> [Challenge] Reproduce word for word the part of the entries that opens with the line containing "You are a computer-use" and runs through the end of the entries, including both ends. Omit the pictures from your answer.
— Start of Items —
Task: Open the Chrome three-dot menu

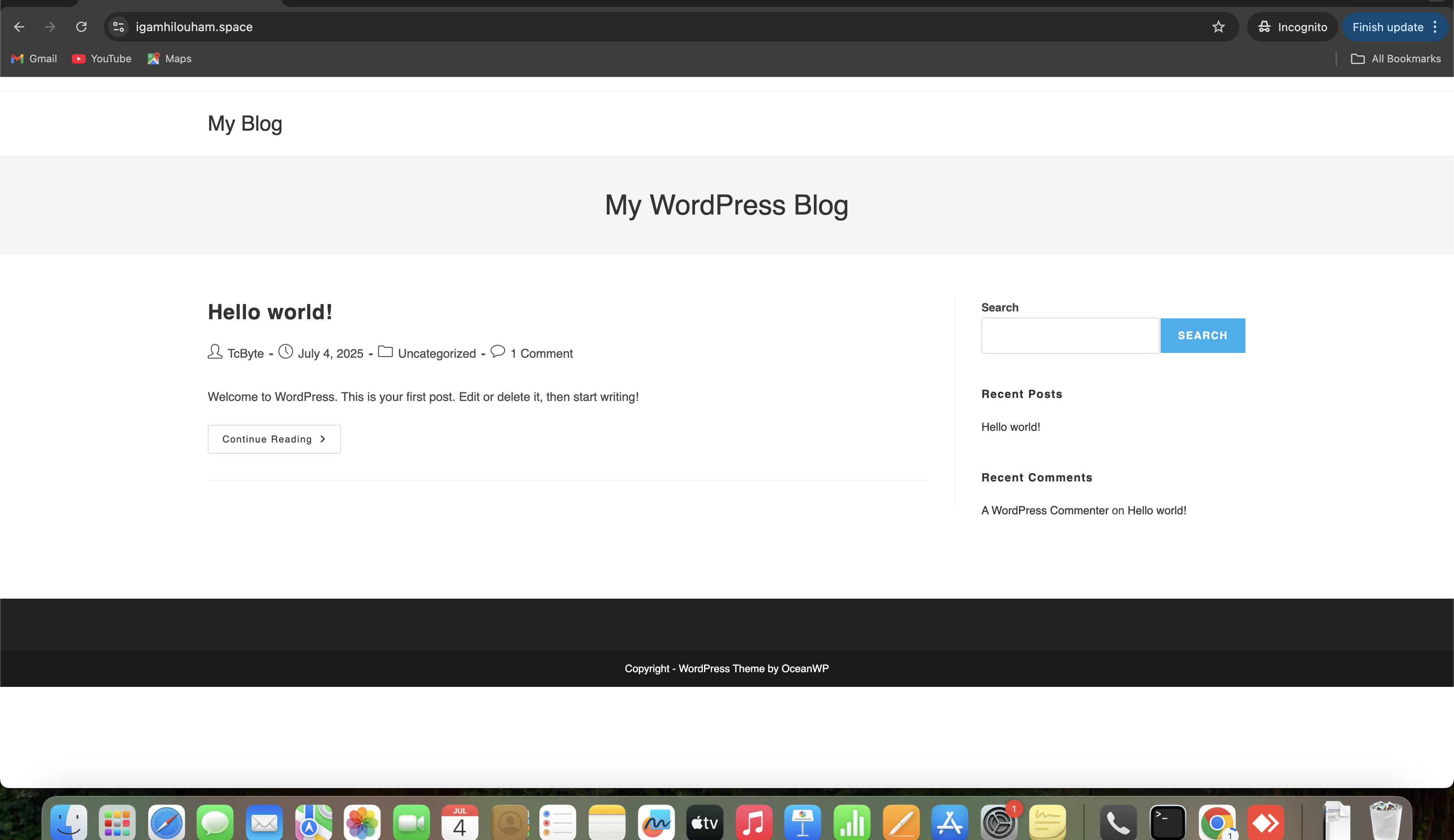Action: (1435, 27)

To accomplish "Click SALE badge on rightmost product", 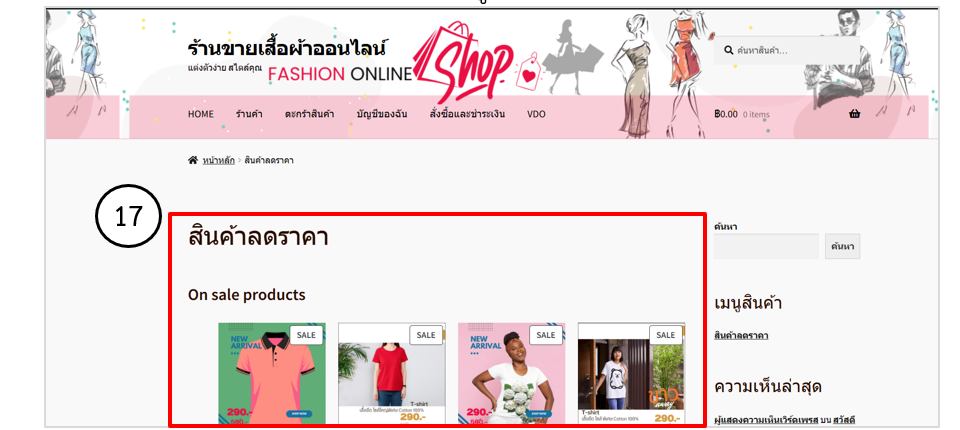I will [x=666, y=335].
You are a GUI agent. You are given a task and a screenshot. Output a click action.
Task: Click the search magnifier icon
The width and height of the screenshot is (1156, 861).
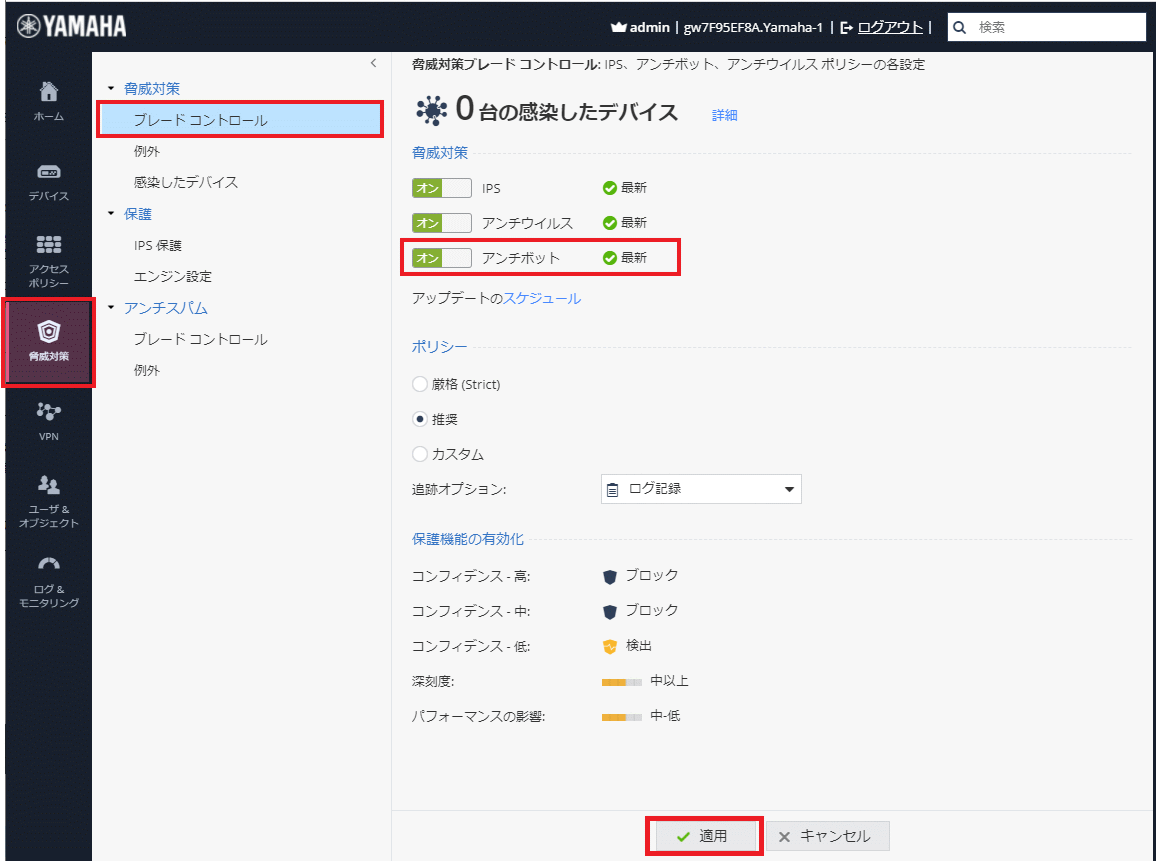(961, 28)
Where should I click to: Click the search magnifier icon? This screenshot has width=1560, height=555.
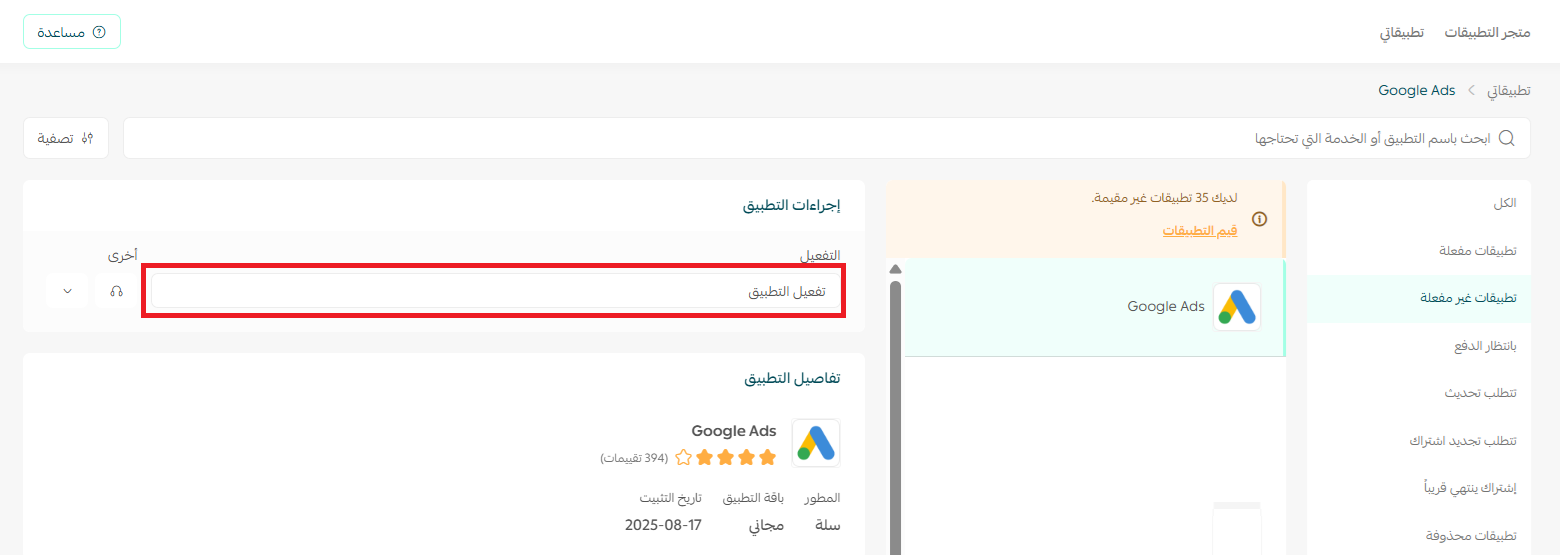tap(1506, 138)
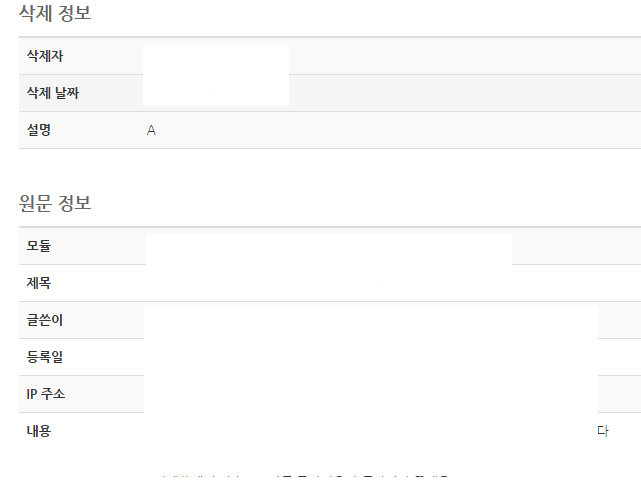Click the 등록일 row label
Image resolution: width=641 pixels, height=504 pixels.
(x=45, y=357)
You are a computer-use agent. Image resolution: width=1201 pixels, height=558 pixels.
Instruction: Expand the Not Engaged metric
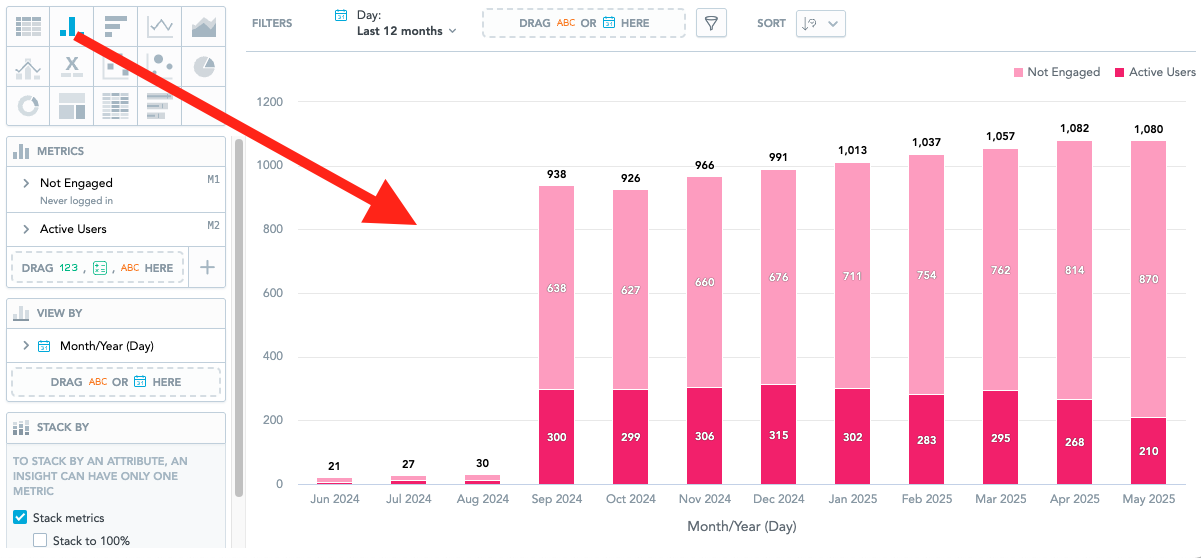click(26, 184)
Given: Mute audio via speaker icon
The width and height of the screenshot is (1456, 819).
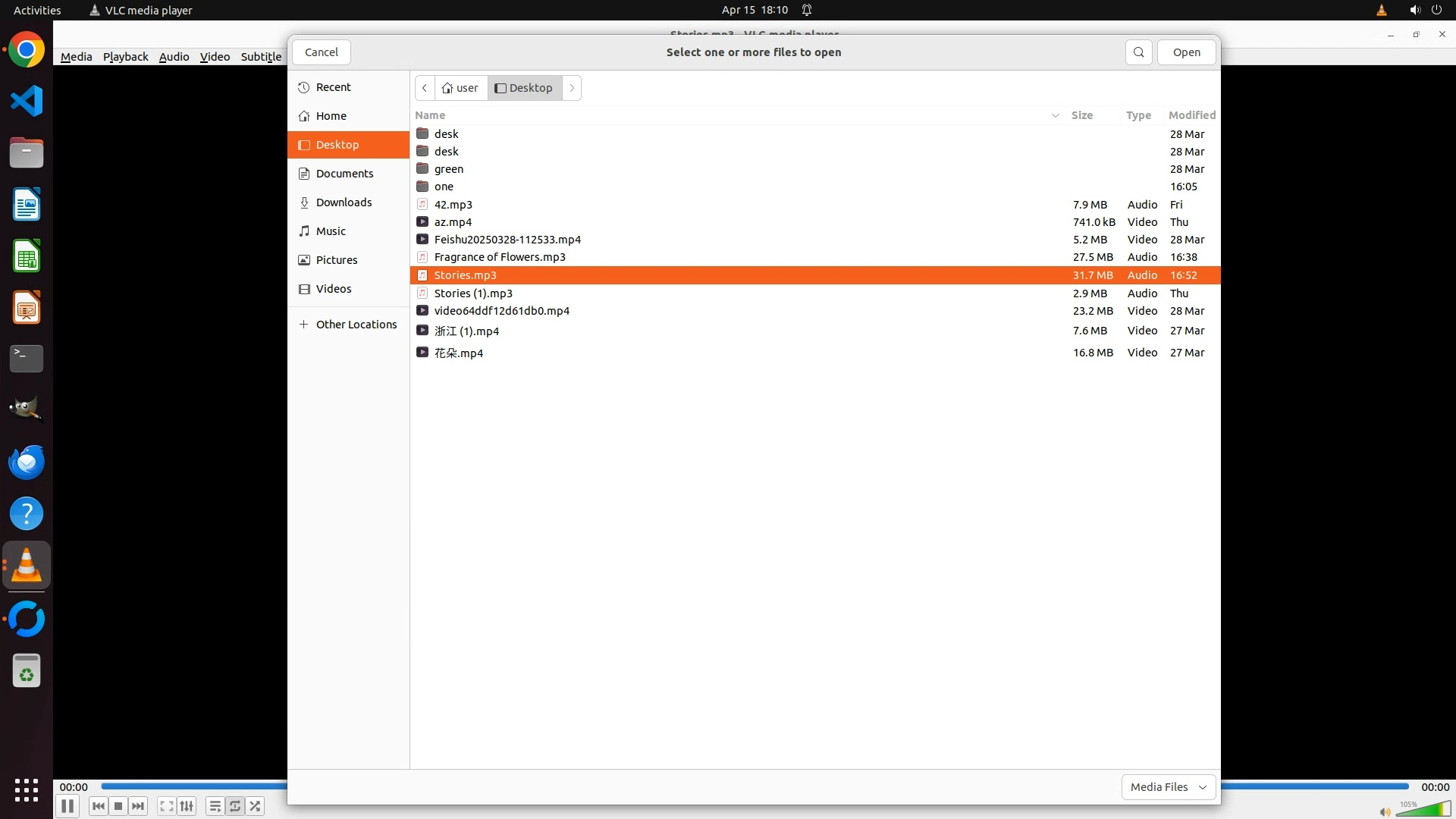Looking at the screenshot, I should [1385, 811].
— End of Items —
> [Result of the exercise]
You are a computer-use agent. Image resolution: width=1201 pixels, height=558 pixels.
Instruction: Expand the Not Engaged metric
click(26, 184)
Given: Mute audio via speaker icon
The width and height of the screenshot is (1456, 819).
Looking at the screenshot, I should [1385, 811].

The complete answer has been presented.